I am early 30s but have an early Sept birthday and started school with the year group above (no idea why). There were children in my class with early Sept birthdays that were more than a year older than me. I did well academically but found being the youngest to learn to drive, drink etc frustrating as a teen.

I have an august baby and will see how he is getting on socially/ developmentally before making a decision on when to start him at school.

What I would say is that you know your child best. Don't listen to people who say you'll be holding him back. Holding him back from what? It's not a race to finish school first! By the time you leave school it's irrelevant if you're a few months/years older or younger than the people you work with.
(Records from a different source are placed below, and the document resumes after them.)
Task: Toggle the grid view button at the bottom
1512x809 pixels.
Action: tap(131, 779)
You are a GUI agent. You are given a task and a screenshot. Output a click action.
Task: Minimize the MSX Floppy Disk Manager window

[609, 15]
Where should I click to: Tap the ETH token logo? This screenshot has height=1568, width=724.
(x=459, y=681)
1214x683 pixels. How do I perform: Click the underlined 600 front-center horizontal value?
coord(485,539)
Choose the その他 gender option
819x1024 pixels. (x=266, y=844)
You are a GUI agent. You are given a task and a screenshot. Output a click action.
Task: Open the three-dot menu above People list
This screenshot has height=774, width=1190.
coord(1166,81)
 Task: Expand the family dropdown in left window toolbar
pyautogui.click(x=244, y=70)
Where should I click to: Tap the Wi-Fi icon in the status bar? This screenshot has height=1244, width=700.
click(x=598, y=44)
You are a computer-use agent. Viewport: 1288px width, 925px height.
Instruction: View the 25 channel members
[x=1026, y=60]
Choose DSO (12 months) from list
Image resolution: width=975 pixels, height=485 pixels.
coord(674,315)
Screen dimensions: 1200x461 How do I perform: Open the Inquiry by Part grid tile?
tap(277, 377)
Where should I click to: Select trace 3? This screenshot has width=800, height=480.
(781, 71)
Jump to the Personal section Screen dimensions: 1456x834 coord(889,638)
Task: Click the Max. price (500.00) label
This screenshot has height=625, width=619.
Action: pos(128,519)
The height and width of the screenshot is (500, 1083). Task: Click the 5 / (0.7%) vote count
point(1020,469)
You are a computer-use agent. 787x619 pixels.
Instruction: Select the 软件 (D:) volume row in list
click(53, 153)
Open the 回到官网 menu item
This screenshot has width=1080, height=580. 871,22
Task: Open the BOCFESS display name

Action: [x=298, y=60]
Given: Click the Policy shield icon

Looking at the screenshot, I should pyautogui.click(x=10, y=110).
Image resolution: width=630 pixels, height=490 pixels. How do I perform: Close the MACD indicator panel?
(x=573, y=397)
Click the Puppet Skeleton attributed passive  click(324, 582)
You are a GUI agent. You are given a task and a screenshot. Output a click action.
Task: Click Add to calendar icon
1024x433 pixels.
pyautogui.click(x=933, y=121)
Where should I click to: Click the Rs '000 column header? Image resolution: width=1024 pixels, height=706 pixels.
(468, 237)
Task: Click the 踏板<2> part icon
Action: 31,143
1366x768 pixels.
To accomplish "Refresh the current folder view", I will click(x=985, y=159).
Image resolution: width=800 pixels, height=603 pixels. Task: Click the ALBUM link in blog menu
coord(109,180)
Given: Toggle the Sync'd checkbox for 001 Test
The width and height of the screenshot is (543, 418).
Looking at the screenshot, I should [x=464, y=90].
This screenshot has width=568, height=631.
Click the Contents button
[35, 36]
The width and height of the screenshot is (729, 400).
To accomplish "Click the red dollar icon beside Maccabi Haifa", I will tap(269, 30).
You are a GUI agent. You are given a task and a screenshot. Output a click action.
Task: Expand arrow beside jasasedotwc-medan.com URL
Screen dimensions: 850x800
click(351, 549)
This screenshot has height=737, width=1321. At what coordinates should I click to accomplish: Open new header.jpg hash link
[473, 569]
I know with absolute certainty that my DS would have been happier in the year below. He'd have been more confident, more relaxed, and he'd have done better academically. In fact, up until recently (when they moved away) his best friend was in the year below.

Mrsmch123 · 10/02/2023 16:52

Hi sorry to jump on but my boy was born end of June 21 so would he start school in august the year he turns 4 or would he wait until the following year🤔I'm in Scotland of that makes a difference🤷🏻‍♀️

NerrSnerr · 10/02/2023 17:00

My daughter was born on 31st August. We sent her in the right year group. She's now year 3 and you wouldn't know, she's emotionally one of the younger ones (but not overly so) but one of the brightest.

TheGlitterFairy · 11/02/2023 08:29

I have an August birthday and it’s not held me back. Could read before going to school at 4; passed all exams well; 2 degrees; great career!